Llamaron con fuerza a la puerta y entraron sin aguardar permiso. Siobhan vio a Templer dispuesta a echar los perros al intruso. Era Davie Hynds, que la miró a ella y luego clavó los ojos en Templer.
—Le hemos cogido —dijo.
Dow dijo en la declaración que se había entregado, pero quienes le detuvieron afirmaron que había opuesto resistencia. Siobhan pidió verle. Estaba en una de las celdas del sótano en espera de ser trasladado a Leith, donde los calabozos eran antiguos y la temperatura glacial. Le habían detenido en Tollcross; parecía que se dirigía a Morningside Road, tal vez decidido a hacer autostop hacia el sur. Aunque Siobhan recordó que Cafferty tenía la agencia de alquileres en aquella zona.
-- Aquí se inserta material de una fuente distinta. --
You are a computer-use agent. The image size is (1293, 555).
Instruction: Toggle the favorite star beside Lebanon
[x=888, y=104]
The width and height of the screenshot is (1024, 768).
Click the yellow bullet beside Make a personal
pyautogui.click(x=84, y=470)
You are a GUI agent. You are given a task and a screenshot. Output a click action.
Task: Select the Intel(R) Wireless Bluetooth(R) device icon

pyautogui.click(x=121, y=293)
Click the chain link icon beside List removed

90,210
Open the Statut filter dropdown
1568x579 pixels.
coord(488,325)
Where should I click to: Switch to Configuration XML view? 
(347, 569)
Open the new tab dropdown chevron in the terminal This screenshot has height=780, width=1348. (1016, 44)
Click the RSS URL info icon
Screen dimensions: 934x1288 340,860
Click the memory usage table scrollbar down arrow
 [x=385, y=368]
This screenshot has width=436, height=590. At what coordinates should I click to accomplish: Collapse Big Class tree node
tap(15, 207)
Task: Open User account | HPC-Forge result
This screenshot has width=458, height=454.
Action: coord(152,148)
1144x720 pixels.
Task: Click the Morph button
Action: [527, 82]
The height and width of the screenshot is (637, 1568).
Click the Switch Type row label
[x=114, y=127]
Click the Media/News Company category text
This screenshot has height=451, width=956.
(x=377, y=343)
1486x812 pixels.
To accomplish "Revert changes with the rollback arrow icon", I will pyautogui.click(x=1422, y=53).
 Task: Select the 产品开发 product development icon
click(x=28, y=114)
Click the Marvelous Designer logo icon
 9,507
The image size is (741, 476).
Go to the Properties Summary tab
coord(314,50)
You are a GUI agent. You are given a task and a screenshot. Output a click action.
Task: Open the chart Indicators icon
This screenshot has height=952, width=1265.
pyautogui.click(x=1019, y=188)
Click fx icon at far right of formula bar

Había un grupo de policías riendo afuera, delante del calabozo. Uno de ellos era Derek Linford, que se frotaba los nudillos cuando Siobhan apareció. Uno de los uniformados abrió la celda y Siobhan desde el umbral miró a Dow, que estaba cabizbajo sentado en el catre de cemento. Fue al alzar la vista cuando ella vio su moratón y los ojos hinchados, casi cerrados.
—Le diste algo más que una patada en los huevos, Shiv —comentó Linford provocando más risas.
—No intentes decirme que se lo has hecho por mí —replicó ella volviéndose hacia él y haciendo que cesaran las risas—. A lo sumo, yo he sido el pretexto.
Luego volvió a mirar a Dow.
—Pero espero que te duela, que no deje de dolerte. Ojalá te dé un cáncer, canalla de mierda.
Todos volvieron a sonreír, pero ella los dejó allí plantados.